- _Requirement 1_
Answer these questions from the Olivér Halassy text.
(a) How old was Halassy when a train hit him?
(b) What job did he hold after retiring from competition?
(c) In what year did he enter the International Swimming Hall of Fame?

Olivér Halassy (né Haltmayer; 31 July 1909 – 10 September 1946) was a Hungarian water polo player and freestyle swimmer who competed at the 1928, 1932 and 1936 Summer Olympics.

Halassy lost his left leg below the knee when he was hit by a train at the age of 11. He later became the first amputee swimmer to compete in the Olympics. He was a member of the Hungarian water polo teams that won one silver and two gold medals in 1928, 1932 and 1936. He played all matches and scored three, eleven, and six goals, respectively.

Halassy won three European water polo titles, in 1931, 1934, and 1938. He also became European champion in 1500 metres freestyle swimming in 1931, a few hours after he helped his water polo team to victory. Nationally he won 25 swimming titles and set 12 records.

Due to his disability, Halassy was exempted from military service during World War II. After retiring from competitions, he worked as an auditor at City Hall. He was killed by a Soviet soldier near his home in Budapest, in what Hungarian sources called "tragic circumstances." Other accounts indicate that he was coming home by taxi late at night when he was murdered by occupying Soviet soldiers in a robbery or mugging. His death came just days before his wife gave birth to their third child. 

Halassy was inducted into the International Swimming Hall of Fame in 1978.

- _Requirement 2_
Update the entries from the first one up to and including the line with "[1328, 138]", replacing "Instruction" with "Goal" and keeping everything else the same. Return only those lines.

- _Excerpted data_
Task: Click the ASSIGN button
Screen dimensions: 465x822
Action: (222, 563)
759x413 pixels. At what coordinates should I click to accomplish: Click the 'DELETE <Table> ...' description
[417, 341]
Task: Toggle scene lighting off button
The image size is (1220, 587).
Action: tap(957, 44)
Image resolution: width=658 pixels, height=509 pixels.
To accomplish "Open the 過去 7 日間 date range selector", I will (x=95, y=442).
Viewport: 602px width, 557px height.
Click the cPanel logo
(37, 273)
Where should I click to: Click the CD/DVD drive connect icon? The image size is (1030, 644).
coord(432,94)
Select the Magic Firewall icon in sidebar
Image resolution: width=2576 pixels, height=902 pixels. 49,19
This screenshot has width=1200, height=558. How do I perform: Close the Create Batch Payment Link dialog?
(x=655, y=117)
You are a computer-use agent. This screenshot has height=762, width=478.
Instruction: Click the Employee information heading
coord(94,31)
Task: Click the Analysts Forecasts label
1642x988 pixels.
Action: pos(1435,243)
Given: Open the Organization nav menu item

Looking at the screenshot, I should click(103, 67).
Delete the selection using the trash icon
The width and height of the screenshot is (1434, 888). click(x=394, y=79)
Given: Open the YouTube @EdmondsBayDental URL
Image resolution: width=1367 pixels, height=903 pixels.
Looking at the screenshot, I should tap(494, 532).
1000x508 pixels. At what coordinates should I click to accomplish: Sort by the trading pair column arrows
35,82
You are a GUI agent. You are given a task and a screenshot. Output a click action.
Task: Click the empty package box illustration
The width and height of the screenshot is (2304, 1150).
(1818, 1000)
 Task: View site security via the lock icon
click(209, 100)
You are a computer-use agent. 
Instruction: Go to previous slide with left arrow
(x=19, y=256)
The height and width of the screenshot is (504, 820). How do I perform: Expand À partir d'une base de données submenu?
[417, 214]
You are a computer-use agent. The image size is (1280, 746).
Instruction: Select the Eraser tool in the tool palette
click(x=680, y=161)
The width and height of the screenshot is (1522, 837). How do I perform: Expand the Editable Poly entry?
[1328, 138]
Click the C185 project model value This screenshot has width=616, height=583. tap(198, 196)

- _Expected answer 1_
(a) 11
(b) Auditor at City Hall
(c) 1978

- _Expected answer 2_
Task: Click the ASSIGN button
Screen dimensions: 465x822
Action: (222, 563)
759x413 pixels. At what coordinates should I click to accomplish: Click the 'DELETE <Table> ...' description
[417, 341]
Task: Toggle scene lighting off button
The image size is (1220, 587).
Action: tap(957, 44)
Image resolution: width=658 pixels, height=509 pixels.
To accomplish "Open the 過去 7 日間 date range selector", I will (x=95, y=442).
Viewport: 602px width, 557px height.
Click the cPanel logo
(37, 273)
Where should I click to: Click the CD/DVD drive connect icon? The image size is (1030, 644).
coord(432,94)
Select the Magic Firewall icon in sidebar
Image resolution: width=2576 pixels, height=902 pixels. 49,19
This screenshot has width=1200, height=558. How do I perform: Close the Create Batch Payment Link dialog?
(x=655, y=117)
You are a computer-use agent. This screenshot has height=762, width=478.
Goal: Click the Employee information heading
coord(94,31)
Task: Click the Analysts Forecasts label
1642x988 pixels.
Action: pos(1435,243)
Given: Open the Organization nav menu item

Looking at the screenshot, I should click(103, 67).
Delete the selection using the trash icon
The width and height of the screenshot is (1434, 888). click(x=394, y=79)
Given: Open the YouTube @EdmondsBayDental URL
Image resolution: width=1367 pixels, height=903 pixels.
Looking at the screenshot, I should tap(494, 532).
1000x508 pixels. At what coordinates should I click to accomplish: Sort by the trading pair column arrows
35,82
You are a GUI agent. You are given a task and a screenshot. Output a click action.
Task: Click the empty package box illustration
The width and height of the screenshot is (2304, 1150).
(1818, 1000)
 Task: View site security via the lock icon
click(209, 100)
You are a computer-use agent. 
Goal: Go to previous slide with left arrow
(x=19, y=256)
The height and width of the screenshot is (504, 820). How do I perform: Expand À partir d'une base de données submenu?
[417, 214]
You are a computer-use agent. The image size is (1280, 746).
Goal: Select the Eraser tool in the tool palette
click(x=680, y=161)
The width and height of the screenshot is (1522, 837). How do I perform: Expand the Editable Poly entry?
[1328, 138]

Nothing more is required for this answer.